Caratteristica è l’intensa reazione pigmentaria in seguito all’esposizione ai raggi UV. Nella cute, infatti, l’epidermide ha un compito protettivo essenziale assorbendo l’energia radiante grazie alla produzione di melanine.

Nei cheratinociti, i granuli di pigmento ceduti dai melanociti, solitamente sparsi, in seguito a irradiazione solare, tendono a localizzarsi al di sopra del nucleo, formando cioè una cappa protettiva che filtra la radiazione fermando o attenuando i raggi UV e quindi proteggendo gli strati profondi dell’epidermide in attiva proliferazione e le cellule del derma dai danni al DNA causato dalle radiazioni UV.

I secreti delle ghiandole sebacee si miscelano con i lipidi di origine epidermica e con la componente acquosa della traspirazione e del sudore, formando una fine emulsione superficiale (film idrolipidico cutaneo) ad alto significato biologico (protezione dai danni chimici, protezione antibatterica e antifungina, morbidezza della cute e dei peli).

L’epidermide, inoltre, provvede alla produzione degli annessi cutanei (complessi pilosebacei, ghiandole, unghie).

Presenta un’elevata capacità di rigenerazione dei propri elementi cellulari sia dopo un loro episodico danneggiamento, sia in rapporto alla loro continua desquamazione fisiologica. Durante il continuo processo di proliferazione, maturazione e morte, che porta a un loro costante rimpiazzo, i cheratinociti sintetizzano e accumulano nel loro interno proteine strutturali (cheratine), trasferendosi poi in superficie per formare essi stessi uno strato protettivo (corneo). Questo processo rappresenta la cheratogenesi o citomorfosi cornea.

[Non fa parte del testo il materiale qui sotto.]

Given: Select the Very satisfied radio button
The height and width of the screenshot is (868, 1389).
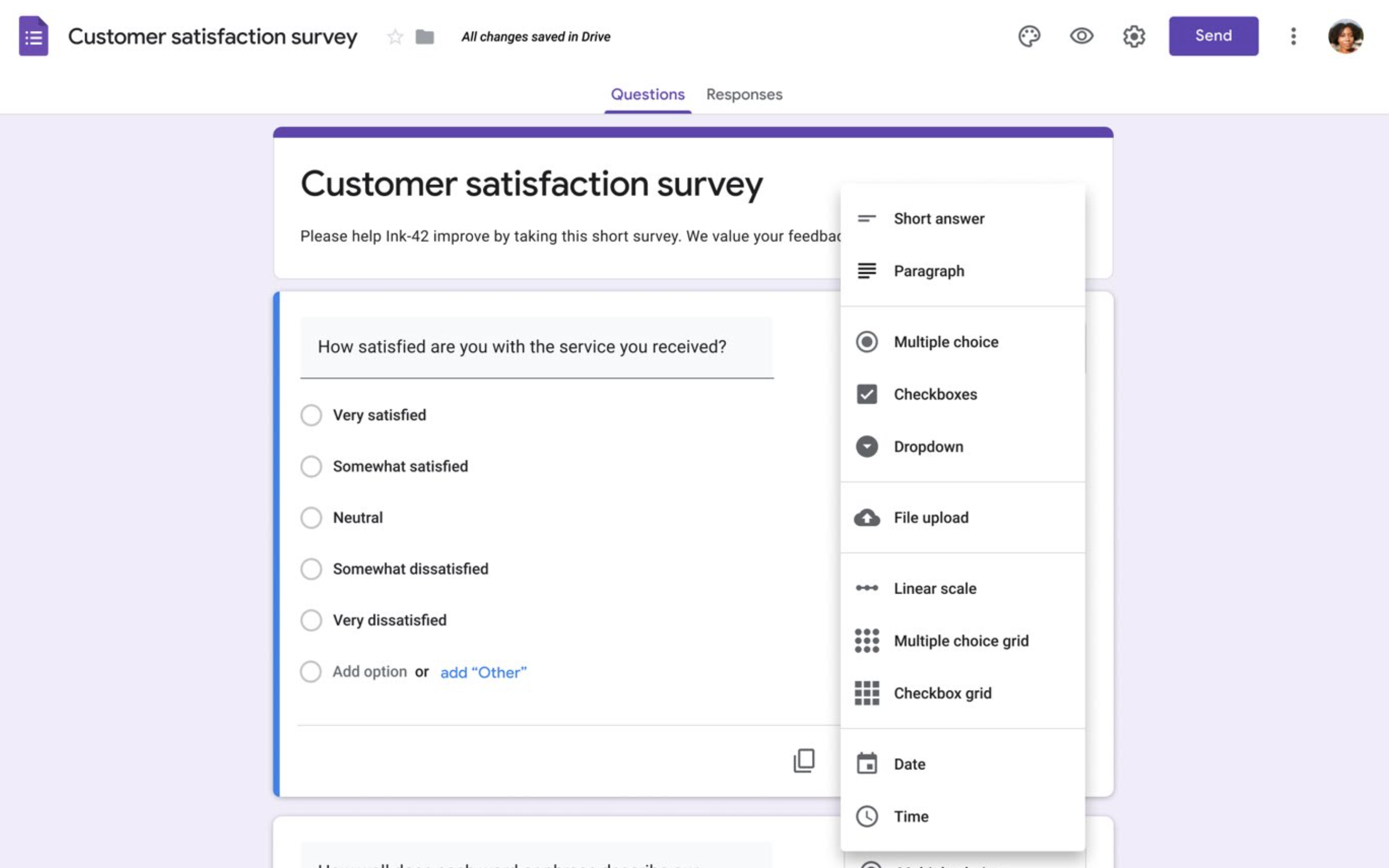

Un’interessante proprietà biologica generale dell’epidermide è la sua capacità di adattamento alle più svariate situazioni che si esprime con notevoli modulazioni dei propri caratteri morfologici. Tale proprietà sta a indicare l’intimo rapporto funzionale tra l’epidermide e il derma sottostante e, più in generale, tra la pelle e gli altri organi. Non a caso ogni variazioni metabolica, patologica o no, si evidenzia a livello cutaneo. Bastano, per esempio, pochi giorni di immobilizzazione di un arto o variazioni metaboliche generali anche limitate per modificare più o meno diffusamente i caratteri dell’epidermide (atrofia, secchezza, accentuata desquamazione).

Proprietà del derma

Il derma provvede, con la propria rete vascolare e linfatica, al trofismo dell’epidermide ed esercita sulla stessa, grazie alle proprie componenti collagene ed elastiche, una valida funzione di sostegno. I numerosi tipi di cellule di cui è provvisto e la possibilità di ricevere rapidamente per via sanguigna e linfatica nuovi e numerosi elementi conferiscono poi al derma proprietà difensive e rigenerative tali da consentirgli di combattere efficacemente le infezioni e di riparare le ferite. Il derma rappresenta anche il luogo dove si sviluppano e compiono le loro funzioni gran parte degli annessi cutanei.

Proprietà dell’ipoderma

L’ipoderma infine, in aggiunta alle sue capacità meccaniche di ammortizzazione e di sostegno, rappresenta una notevole riserva energetica: il tessuto adiposo di deposito in un uomo di 70 kg, infatti, equivale a 45-90.000 calorie. Esso si dimostra anche un importante coibente che facilita i meccanismi termoregolatori neurovascolari.